> **Source extract**:

════

The Top Six Things Piano Teachers Need to Keep In Mind

By Donna MaurerPublished 5 years ago 5 min read

To be a successful and professional music instructor, you need to create, and keep, an adequate schedule that you can easily follow. Since a piano teacher’s class plans can get a little hectic, it’s easy to forget when student’s classes are, as well as when you have reserved time off to run errands, if you don’t have a proper lesson schedule in place. Below you’ll learn a few tips on how to create your own piano lesson schedule to stay on track. These tips will also help you to decide when you should offer lessons during the week.

Handwritten Versus Digital

One of the biggest questions you'll have to answer when creating your first lesson schedule is whether you should use a physical calendar, or create a digital one that you alter week to week. Both have their advantages and disadvantages; the choice comes down to personal preference, and to whichever method works better for your organization.

When deciding on digital, keep in mind that:

  • Digital calendars make it easier to move or delete an event. There’s no writing involved, which makes adding a lesson quicker.
  • Digital calendars can sync with other applications, which is convenient if you’re scheduling classes over email. Oftentimes you can add the lesson directly to your calendar from your email inbox.
  • Digital calendars can go anywhere. If you tie it to a digital account, you can access your schedule on any device from any location without carrying a hard copy with you.

════

(Interface element records)
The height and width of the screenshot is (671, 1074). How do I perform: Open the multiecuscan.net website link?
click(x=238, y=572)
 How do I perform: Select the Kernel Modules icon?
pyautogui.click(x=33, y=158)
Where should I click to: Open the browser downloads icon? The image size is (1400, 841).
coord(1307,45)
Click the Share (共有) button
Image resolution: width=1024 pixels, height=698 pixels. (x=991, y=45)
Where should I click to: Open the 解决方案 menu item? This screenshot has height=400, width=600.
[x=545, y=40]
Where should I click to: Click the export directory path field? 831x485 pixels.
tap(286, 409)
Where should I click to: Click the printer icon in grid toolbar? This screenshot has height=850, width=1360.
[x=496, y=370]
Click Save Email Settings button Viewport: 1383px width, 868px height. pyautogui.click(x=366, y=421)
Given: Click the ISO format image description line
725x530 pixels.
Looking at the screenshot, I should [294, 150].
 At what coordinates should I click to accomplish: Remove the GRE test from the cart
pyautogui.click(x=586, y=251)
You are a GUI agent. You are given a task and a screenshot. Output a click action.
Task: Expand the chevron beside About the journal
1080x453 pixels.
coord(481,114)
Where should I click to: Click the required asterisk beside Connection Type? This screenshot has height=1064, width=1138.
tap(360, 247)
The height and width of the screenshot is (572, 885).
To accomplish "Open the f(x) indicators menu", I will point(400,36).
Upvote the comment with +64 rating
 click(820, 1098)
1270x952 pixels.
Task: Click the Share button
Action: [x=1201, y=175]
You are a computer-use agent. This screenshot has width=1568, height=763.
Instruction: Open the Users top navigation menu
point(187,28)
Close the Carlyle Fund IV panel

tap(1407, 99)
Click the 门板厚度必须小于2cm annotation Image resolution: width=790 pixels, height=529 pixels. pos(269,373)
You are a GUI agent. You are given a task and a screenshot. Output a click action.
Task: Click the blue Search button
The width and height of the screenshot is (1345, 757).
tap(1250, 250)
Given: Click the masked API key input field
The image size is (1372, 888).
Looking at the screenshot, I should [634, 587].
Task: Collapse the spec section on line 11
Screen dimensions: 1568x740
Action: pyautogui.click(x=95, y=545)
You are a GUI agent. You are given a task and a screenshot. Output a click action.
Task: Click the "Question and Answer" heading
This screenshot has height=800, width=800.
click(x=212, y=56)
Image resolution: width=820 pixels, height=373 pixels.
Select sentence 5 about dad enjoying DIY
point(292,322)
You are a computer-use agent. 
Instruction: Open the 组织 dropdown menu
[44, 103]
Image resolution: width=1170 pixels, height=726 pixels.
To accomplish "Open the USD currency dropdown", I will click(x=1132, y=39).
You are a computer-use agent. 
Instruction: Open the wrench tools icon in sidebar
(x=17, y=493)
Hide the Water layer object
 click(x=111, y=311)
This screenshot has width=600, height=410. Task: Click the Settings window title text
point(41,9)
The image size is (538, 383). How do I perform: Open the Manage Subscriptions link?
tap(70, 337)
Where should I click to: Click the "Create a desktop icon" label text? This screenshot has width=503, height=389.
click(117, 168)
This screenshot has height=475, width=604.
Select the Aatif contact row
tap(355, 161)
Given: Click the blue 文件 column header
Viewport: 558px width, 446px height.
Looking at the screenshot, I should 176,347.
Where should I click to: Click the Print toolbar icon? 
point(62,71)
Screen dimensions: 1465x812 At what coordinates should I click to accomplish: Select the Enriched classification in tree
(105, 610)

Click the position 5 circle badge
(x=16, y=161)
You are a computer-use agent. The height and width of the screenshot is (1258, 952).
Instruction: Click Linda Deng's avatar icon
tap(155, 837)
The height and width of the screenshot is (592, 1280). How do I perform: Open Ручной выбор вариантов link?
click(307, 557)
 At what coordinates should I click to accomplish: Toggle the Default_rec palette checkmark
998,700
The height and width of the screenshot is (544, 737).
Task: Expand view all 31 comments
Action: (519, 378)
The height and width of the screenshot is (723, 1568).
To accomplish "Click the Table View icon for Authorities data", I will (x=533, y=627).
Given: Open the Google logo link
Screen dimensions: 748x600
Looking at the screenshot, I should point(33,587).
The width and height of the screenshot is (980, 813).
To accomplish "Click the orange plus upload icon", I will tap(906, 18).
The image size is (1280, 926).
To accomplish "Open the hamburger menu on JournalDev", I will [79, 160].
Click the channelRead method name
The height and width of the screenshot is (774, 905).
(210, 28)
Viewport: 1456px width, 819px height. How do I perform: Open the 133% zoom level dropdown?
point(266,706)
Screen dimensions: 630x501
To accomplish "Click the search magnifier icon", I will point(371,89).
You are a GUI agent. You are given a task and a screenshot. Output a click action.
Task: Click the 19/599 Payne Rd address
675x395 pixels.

════

> **To be done**:
1. In the piano teaching article, restate word for word the passage from "One of the biggest" up to and including "copy with you.".
2. According to the piano teaching article, what does the choice between a physical and a digital calendar come down to?
Base your answers only on the piano teaching article.

> **Complete answers**:
1.
One of the biggest questions you'll have to answer when creating your first lesson schedule is whether you should use a physical calendar, or create a digital one that you alter week to week. Both have their advantages and disadvantages; the choice comes down to personal preference, and to whichever method works better for your organization.

When deciding on digital, keep in mind that:

  • Digital calendars make it easier to move or delete an event. There’s no writing involved, which makes adding a lesson quicker.
  • Digital calendars can sync with other applications, which is convenient if you’re scheduling classes over email. Oftentimes you can add the lesson directly to your calendar from your email inbox.
  • Digital calendars can go anywhere. If you tie it to a digital account, you can access your schedule on any device from any location without carrying a hard copy with you.

2. Personal preference and whichever method works better for your organization.